**Aim:**
Return the lines of the entries from the line with "Describe the element at coordinates (1131, 472)" to the line with "center [700, 681].", inclusive, copied verbatim.

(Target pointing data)

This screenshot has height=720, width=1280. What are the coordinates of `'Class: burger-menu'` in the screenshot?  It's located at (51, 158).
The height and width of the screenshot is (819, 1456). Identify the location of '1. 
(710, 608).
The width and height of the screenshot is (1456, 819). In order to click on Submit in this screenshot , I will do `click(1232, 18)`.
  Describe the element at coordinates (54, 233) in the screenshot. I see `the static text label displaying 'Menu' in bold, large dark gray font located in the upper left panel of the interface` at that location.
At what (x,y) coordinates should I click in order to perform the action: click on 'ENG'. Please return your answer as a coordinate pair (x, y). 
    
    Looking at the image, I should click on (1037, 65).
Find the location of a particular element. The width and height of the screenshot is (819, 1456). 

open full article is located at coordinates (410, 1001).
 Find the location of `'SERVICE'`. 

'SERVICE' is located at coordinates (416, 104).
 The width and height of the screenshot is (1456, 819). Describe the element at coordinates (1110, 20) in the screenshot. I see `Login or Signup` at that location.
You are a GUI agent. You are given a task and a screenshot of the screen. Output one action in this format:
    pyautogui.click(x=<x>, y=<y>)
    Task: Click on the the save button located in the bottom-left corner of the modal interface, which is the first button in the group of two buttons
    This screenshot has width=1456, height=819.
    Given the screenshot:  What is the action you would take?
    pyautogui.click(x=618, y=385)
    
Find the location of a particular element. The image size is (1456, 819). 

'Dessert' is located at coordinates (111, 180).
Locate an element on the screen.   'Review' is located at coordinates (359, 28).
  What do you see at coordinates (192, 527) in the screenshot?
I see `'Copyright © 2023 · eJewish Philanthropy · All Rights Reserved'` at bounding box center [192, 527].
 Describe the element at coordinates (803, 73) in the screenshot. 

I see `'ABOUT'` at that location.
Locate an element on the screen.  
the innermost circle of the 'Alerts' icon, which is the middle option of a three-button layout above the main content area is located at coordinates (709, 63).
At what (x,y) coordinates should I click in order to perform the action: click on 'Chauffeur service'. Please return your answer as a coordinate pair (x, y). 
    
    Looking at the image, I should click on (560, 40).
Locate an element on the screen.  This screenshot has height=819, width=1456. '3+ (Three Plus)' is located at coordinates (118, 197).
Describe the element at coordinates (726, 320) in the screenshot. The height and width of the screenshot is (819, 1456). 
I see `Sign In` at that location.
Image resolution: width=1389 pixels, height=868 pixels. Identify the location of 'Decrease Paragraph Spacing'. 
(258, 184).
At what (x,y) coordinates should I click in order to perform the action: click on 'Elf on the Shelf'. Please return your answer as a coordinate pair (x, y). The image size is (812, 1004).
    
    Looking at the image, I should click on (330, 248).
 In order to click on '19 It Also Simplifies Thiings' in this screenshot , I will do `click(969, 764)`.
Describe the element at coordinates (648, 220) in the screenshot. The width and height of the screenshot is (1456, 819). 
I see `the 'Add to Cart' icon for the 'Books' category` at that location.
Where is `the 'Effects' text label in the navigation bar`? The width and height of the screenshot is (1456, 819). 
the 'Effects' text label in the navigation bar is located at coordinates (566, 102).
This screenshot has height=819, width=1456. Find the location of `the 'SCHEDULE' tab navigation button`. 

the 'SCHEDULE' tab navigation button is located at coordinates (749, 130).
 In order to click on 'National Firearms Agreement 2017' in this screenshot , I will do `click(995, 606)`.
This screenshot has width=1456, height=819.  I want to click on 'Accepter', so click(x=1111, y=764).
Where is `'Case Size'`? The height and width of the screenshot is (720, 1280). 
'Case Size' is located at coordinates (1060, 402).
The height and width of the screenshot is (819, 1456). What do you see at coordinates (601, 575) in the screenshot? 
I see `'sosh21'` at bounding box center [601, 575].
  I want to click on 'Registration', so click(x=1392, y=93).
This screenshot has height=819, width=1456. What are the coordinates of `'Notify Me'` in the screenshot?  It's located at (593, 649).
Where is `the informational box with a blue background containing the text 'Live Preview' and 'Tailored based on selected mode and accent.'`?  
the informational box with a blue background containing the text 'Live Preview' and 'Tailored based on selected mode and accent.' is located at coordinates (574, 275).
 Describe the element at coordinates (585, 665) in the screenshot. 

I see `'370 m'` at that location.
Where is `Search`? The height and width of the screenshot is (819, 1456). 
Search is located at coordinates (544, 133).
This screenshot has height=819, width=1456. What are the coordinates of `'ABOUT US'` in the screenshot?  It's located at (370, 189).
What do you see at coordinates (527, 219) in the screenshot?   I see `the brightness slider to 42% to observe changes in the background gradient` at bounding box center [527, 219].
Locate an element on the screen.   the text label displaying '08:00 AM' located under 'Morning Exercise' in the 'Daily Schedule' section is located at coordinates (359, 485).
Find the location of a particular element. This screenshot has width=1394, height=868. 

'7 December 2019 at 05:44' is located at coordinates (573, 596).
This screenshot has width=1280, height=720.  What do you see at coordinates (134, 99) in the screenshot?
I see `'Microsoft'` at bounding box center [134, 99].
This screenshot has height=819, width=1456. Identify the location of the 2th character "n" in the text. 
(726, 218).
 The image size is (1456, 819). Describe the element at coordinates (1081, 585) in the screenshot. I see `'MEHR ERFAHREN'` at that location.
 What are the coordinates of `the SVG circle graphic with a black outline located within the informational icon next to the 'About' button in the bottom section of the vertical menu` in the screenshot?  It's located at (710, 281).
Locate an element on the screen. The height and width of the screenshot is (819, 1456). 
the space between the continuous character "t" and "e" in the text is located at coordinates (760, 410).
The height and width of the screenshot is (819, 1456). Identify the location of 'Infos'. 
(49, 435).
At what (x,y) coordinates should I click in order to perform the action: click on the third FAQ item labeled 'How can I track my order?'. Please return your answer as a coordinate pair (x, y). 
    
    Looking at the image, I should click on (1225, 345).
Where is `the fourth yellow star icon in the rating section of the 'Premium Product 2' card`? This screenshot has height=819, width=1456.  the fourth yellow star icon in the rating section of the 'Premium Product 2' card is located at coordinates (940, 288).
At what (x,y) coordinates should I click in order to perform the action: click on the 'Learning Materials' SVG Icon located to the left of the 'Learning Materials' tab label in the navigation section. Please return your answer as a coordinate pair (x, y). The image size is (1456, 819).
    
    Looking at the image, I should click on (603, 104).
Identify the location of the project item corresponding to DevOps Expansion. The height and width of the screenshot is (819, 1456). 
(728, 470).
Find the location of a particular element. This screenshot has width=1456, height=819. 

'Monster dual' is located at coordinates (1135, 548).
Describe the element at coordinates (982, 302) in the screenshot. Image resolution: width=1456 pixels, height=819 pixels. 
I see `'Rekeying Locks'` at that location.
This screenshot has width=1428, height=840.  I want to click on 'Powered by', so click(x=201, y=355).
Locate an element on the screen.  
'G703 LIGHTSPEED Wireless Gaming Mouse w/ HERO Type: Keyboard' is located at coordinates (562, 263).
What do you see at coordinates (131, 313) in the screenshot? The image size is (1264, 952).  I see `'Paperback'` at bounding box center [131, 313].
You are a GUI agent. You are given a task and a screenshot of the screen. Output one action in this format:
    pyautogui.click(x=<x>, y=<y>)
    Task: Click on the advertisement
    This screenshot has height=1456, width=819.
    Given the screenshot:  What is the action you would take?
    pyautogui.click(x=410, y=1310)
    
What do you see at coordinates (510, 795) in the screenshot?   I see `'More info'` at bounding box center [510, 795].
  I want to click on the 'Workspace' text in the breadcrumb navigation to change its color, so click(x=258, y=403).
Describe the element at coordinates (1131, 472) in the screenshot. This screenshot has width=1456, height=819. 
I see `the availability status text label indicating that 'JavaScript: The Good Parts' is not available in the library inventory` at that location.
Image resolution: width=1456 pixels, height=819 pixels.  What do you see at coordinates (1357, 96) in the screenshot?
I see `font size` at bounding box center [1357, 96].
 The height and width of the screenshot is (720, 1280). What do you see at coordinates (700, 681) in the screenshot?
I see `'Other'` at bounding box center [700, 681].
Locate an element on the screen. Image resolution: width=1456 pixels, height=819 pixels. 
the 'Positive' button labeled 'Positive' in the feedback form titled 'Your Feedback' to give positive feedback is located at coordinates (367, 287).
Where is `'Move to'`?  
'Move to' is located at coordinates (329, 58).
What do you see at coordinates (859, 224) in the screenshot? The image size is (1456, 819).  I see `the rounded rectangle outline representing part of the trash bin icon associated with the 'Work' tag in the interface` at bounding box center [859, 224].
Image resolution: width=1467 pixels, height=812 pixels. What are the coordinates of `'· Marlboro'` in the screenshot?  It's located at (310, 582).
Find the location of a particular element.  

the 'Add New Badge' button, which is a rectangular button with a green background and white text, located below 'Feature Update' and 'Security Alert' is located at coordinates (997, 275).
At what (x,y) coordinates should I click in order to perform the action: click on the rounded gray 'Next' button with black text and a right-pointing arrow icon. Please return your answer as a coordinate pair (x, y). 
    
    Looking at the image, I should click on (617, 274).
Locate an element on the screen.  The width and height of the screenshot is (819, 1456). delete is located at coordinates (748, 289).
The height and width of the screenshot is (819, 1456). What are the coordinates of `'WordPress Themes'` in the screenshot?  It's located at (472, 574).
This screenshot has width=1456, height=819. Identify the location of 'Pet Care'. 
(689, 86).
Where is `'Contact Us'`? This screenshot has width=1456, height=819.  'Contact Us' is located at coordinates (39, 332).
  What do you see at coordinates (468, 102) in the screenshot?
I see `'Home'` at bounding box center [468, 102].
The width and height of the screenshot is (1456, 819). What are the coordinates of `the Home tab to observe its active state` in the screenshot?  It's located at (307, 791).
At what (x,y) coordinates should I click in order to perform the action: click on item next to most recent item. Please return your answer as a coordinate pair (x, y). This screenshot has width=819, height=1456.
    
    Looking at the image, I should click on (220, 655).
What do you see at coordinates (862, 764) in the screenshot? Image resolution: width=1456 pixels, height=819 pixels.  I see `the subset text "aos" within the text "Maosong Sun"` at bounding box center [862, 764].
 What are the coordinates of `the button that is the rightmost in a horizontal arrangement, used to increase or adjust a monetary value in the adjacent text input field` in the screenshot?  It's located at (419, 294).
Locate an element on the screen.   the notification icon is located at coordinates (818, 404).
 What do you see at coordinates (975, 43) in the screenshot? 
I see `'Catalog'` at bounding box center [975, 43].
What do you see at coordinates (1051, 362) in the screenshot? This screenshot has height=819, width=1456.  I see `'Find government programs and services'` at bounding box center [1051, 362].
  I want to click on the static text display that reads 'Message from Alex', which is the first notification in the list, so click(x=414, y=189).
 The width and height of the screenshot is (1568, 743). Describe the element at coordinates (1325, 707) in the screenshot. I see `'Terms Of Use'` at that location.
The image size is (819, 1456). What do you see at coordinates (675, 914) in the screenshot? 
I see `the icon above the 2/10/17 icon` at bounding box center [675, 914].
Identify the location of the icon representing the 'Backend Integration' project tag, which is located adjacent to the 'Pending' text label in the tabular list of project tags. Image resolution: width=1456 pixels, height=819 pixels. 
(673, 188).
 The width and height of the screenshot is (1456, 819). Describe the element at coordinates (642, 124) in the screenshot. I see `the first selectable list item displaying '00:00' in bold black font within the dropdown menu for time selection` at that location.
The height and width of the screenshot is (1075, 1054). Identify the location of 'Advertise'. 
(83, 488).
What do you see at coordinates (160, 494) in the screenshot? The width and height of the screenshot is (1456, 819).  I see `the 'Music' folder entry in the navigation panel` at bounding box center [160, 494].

**Answer below:**
Describe the element at coordinates (1131, 472) in the screenshot. This screenshot has width=1456, height=819. 
I see `the availability status text label indicating that 'JavaScript: The Good Parts' is not available in the library inventory` at that location.
Image resolution: width=1456 pixels, height=819 pixels.  What do you see at coordinates (1357, 96) in the screenshot?
I see `font size` at bounding box center [1357, 96].
 The height and width of the screenshot is (720, 1280). What do you see at coordinates (700, 681) in the screenshot?
I see `'Other'` at bounding box center [700, 681].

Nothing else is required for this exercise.